そこへ土岐弾正少弼頼遠(土岐頼遠)・二階堂下野判官行春(二階堂行春)は、比叡の馬場で笠懸け([馬に乗って遠距離の的を射る競技])射て、芝居([酒宴のために芝生に座ること])の大酒に時刻を移し、これも夜深けて帰っていましたが、間の悪いことに樋口東洞院の辻で御幸と出会いました。召次([院御所で雑事に従った下級の職員])が御前に走り散って、「何者だ狼籍([乱暴を働く者])である。馬から下りよ」と叫びました(「罵」は「口+血」)。下野判官行春はこれを聞いて御幸だと心得て、馬から飛んで下り路端に畏りました。土岐弾正少弼頼遠は、御幸も知らなかったのか、この頃時を得て世をも恐れず、心のままに振る舞っていたので、馬に乗ったまま、「この頃洛中で、この頼遠を馬から下ろすとは何事ぞ、そんなことを言う馬鹿者は誰だ。奴ら一人一人蟇目([大形の鏑矢])を射てやろう」と怒鳴ったので、前駆([馬に乗って、行列などを先導する者])御随身([上皇の身辺および御所の警固に当たる者])は馳せ散って声々に、「如何なる田舎人なればかように狼籍を振る舞うのか。
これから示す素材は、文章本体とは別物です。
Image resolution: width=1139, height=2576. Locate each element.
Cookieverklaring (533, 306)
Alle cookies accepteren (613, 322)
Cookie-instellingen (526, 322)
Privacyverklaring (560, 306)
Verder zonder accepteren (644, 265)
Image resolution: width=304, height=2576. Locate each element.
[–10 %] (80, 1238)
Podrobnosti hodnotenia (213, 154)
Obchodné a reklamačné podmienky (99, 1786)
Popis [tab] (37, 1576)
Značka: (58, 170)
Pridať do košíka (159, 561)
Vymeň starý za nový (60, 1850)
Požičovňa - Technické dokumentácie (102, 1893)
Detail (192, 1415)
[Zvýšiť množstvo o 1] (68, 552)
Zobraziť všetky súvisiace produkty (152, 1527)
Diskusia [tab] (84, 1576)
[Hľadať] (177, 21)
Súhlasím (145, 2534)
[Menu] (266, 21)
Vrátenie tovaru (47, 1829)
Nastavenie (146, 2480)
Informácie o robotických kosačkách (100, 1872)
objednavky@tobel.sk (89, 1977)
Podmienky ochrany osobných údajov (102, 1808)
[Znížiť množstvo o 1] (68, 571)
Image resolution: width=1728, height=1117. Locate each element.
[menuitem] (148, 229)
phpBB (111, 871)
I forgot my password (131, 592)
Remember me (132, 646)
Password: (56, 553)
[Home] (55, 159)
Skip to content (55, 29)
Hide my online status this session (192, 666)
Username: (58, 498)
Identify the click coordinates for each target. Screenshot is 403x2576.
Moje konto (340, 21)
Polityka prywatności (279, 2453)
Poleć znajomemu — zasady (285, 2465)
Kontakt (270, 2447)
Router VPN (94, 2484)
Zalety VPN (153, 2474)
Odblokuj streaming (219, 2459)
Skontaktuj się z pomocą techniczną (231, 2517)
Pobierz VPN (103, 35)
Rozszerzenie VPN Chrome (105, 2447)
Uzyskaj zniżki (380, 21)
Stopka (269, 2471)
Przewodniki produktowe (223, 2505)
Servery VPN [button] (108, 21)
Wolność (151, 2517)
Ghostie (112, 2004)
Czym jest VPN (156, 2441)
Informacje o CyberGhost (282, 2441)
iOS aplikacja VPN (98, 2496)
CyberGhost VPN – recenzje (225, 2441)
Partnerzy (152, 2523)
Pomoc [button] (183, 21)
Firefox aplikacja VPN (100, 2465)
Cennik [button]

院の御幸であるぞ」と叫ぶと、頼遠は酒に酔っていたのか([酔狂]=[酒に酔ってとりみだすこと])、これを聞いてからからと打ち笑い、「なに院と言うか、犬と言うか、犬ならば射て落とすぞ」と言うままに、車を真ん中に取り籠めて馬を懸け寄せ、追物射([逃げる者を馬上から射ること])に矢を射ました。竹林院の中納言公重卿(西園寺公重)は、後方で馬を打っていました、衛府の太刀を抜き馳せ寄せ、「これほど浅ましき狼籍はない。車をすぐに駆け退けよ」と、命じましたが、牛の胸懸([馬牛の胸から鞍へかける紐])を切られて首木([軛]=[牛、馬などの大型家畜を馬車牛車、舵棒に繋ぐ際に用いる木製の棒状器具])も折れ、牛童([牛車を牽く牛を飼い、操る者])どもも散々になって、供奉の卿相雲客([公卿と殿上人])も皆打ち落とされて、車に当たる矢さえも、防ぐ者はいませんでした。下簾([牛車の前後の簾の内側にかけて垂らす二筋の長い布])も皆かなぐり落とされ三十輻(車輪)も少々折れて、車は路頭に転倒しました。浅ましいと言うのさえ愚かなことでした。上皇(北朝初代光厳院)はただ夢の心地して、どうすればよいかも知れませんでしたが、竹林院の中納言公重卿が御前に参ったので、上皇は、「公重かどうにかせよ」と申すばかりで、やがて涙に咽ばれました。公重卿も流れる涙を押さえて、「この頃の中夏([都])の様、蛮夷僭上(野蛮人が身分を越えて出過ぎた行いをすること)無礼は極限に達しておりますこと、申し上げるまでもございません。けれども日月はまだ天に掛かっておりますれば、照鑒([神仏、天皇や上皇がご覧になるの意])何の疑いがござましょう」と奏したので、上皇も少し叡慮を慰められました。「そのことだが。聞いておるや、五条の天神(現京都市下京区にある五條天神社)は都を出ると聞けば宝殿([神殿])より出て御幸の道に畏まり、宇佐八幡(宇佐神宮:現大分県宇佐市)は、勅使の度毎に、威儀を繕う([調える])て勅答を申されると聞く。たとえ武臣無礼の時代といえども、このような狼籍を目の当たりにするとは。今は末代乱悪の習俗(世相)にて、衛護の神もおられぬと思ゆる」と申されて、袞衣([竜の刺繡をした天皇の礼服])の袖を顔に押し当てられたので、公重卿も涙の中に掻き暮れて、牛童を少々探し求めて泣く泣く還御されました。

続く


by balatnas | 2023-09-09 08:46 | 太平記 | Trackback | Comments(0)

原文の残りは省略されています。